Autódromo Ciudad de Pigüé
- Full Circuit (1979–present)
- Location: Pigüé, Buenos Aires, Argentina
- Coordinates: 27°29′39″S 55°10′40″W﻿ / ﻿27.49417°S 55.17778°W
- Opened: 2 July 1979; 46 years ago
- Major events: Former: TC2000 (1984–1989, 2002) Turismo Nacional (1985, 1990–1991, 2000–2013) Top Race V6 (2000–2001)

Full Circuit (1979–present)
- Length: 3.001 km (1.865 mi)
- Turns: 14
- Race lap record: 1:16.734 ( Leandro Carducci [es], Honda Civic VI, 2002, TC2000)

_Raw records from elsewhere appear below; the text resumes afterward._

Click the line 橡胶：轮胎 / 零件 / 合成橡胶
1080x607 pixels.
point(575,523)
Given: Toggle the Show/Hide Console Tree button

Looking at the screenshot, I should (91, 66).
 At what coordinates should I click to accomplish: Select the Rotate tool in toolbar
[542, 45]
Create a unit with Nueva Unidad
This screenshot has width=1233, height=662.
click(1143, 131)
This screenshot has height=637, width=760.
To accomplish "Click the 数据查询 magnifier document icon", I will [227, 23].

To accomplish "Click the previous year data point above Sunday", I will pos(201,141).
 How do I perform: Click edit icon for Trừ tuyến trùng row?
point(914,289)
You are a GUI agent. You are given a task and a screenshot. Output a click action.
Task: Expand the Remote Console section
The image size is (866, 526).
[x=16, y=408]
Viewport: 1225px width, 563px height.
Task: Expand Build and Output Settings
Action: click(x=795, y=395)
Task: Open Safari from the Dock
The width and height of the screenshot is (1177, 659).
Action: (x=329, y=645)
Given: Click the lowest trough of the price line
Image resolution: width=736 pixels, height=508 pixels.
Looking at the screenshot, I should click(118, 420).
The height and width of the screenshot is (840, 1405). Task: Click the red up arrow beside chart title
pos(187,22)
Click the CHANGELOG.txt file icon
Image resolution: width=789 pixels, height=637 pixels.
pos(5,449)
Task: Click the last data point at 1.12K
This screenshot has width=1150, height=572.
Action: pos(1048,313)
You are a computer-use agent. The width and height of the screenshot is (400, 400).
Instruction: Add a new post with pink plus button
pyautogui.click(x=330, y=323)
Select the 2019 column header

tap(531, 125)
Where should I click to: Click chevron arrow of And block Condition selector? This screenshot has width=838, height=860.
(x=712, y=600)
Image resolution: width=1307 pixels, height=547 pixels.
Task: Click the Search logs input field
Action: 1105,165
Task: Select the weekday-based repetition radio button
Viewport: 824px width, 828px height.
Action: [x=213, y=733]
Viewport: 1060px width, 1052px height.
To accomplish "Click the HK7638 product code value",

Second Variant (1979–present)
- Length: 2.298 km (1.428 mi)
- Turns: 10

Third Variant (1979–present)
- Length: 1.451 km (0.902 mi)
- Turns: 6

= Autódromo Ciudad de Pigüé =

Motor racing circuit in Argentina

Autódromo Ciudad de Pigüé is a motor racing circuit located near Pigüé, in Buenos Aires Province, Argentina. It is a circuit that has hosted competitions Turismo Nacional, TC2000 and TC de Sudoeste. Circuit No. 1, has an extension of 3.001 km with 14 curves. The circuit was opened in July 1979.